Rows for locating text and elements:
= = = = = = =
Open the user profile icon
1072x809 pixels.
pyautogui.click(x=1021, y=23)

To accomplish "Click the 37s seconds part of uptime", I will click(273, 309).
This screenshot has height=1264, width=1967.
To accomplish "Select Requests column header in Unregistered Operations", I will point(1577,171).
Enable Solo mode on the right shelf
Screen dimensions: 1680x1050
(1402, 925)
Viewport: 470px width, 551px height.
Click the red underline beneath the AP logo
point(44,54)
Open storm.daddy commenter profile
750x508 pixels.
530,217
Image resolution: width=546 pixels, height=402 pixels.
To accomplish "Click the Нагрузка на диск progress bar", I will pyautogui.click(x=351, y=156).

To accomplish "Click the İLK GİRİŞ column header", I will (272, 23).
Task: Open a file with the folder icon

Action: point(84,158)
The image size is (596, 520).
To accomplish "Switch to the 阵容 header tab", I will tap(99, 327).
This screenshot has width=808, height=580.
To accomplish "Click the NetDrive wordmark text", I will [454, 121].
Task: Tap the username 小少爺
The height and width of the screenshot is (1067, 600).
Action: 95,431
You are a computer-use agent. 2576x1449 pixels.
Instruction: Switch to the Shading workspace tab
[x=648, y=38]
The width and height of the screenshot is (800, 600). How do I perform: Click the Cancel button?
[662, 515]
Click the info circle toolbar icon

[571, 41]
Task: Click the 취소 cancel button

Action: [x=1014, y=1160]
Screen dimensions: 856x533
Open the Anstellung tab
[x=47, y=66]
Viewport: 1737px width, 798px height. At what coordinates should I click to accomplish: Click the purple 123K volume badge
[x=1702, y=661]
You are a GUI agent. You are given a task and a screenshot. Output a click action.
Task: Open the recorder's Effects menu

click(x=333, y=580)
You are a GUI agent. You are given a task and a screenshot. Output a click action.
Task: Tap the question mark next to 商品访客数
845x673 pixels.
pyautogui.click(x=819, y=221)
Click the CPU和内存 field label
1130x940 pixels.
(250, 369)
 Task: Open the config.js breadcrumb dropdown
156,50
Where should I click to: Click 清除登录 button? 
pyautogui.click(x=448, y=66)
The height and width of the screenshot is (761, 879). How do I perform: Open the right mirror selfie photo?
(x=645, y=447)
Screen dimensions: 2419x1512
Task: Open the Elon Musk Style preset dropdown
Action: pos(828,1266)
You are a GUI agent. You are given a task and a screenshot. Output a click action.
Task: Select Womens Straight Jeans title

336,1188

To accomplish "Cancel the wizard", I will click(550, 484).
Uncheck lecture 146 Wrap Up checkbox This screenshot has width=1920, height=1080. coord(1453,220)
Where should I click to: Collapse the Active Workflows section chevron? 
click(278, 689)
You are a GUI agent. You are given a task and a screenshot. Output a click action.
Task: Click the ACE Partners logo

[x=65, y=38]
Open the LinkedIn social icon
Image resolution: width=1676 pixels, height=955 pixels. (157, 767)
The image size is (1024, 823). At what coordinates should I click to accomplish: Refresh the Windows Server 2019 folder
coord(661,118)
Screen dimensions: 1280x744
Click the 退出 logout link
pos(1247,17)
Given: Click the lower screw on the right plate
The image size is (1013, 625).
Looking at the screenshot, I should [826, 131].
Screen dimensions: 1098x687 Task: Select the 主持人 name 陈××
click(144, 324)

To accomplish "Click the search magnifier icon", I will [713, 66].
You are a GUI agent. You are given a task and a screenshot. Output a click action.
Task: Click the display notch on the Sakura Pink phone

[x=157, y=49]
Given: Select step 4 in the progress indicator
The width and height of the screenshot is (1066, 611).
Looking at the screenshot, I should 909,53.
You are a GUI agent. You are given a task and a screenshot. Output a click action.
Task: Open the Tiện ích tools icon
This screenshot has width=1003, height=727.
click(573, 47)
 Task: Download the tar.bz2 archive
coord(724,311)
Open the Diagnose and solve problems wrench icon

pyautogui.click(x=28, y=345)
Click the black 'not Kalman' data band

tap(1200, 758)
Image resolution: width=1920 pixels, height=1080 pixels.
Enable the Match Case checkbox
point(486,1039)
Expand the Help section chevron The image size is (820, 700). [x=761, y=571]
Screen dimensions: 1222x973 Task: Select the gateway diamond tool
= = = = = = =
Problem description: Copy the rows above verbatim, from the first line through the line containing "[x=648, y=38]", including both ends.

Answer below:
Open the user profile icon
1072x809 pixels.
pyautogui.click(x=1021, y=23)

To accomplish "Click the 37s seconds part of uptime", I will click(273, 309).
This screenshot has height=1264, width=1967.
To accomplish "Select Requests column header in Unregistered Operations", I will point(1577,171).
Enable Solo mode on the right shelf
Screen dimensions: 1680x1050
(1402, 925)
Viewport: 470px width, 551px height.
Click the red underline beneath the AP logo
point(44,54)
Open storm.daddy commenter profile
750x508 pixels.
530,217
Image resolution: width=546 pixels, height=402 pixels.
To accomplish "Click the Нагрузка на диск progress bar", I will pyautogui.click(x=351, y=156).

To accomplish "Click the İLK GİRİŞ column header", I will (272, 23).
Task: Open a file with the folder icon

Action: point(84,158)
The image size is (596, 520).
To accomplish "Switch to the 阵容 header tab", I will tap(99, 327).
This screenshot has width=808, height=580.
To accomplish "Click the NetDrive wordmark text", I will [454, 121].
Task: Tap the username 小少爺
The height and width of the screenshot is (1067, 600).
Action: 95,431
You are a computer-use agent. 2576x1449 pixels.
Instruction: Switch to the Shading workspace tab
[x=648, y=38]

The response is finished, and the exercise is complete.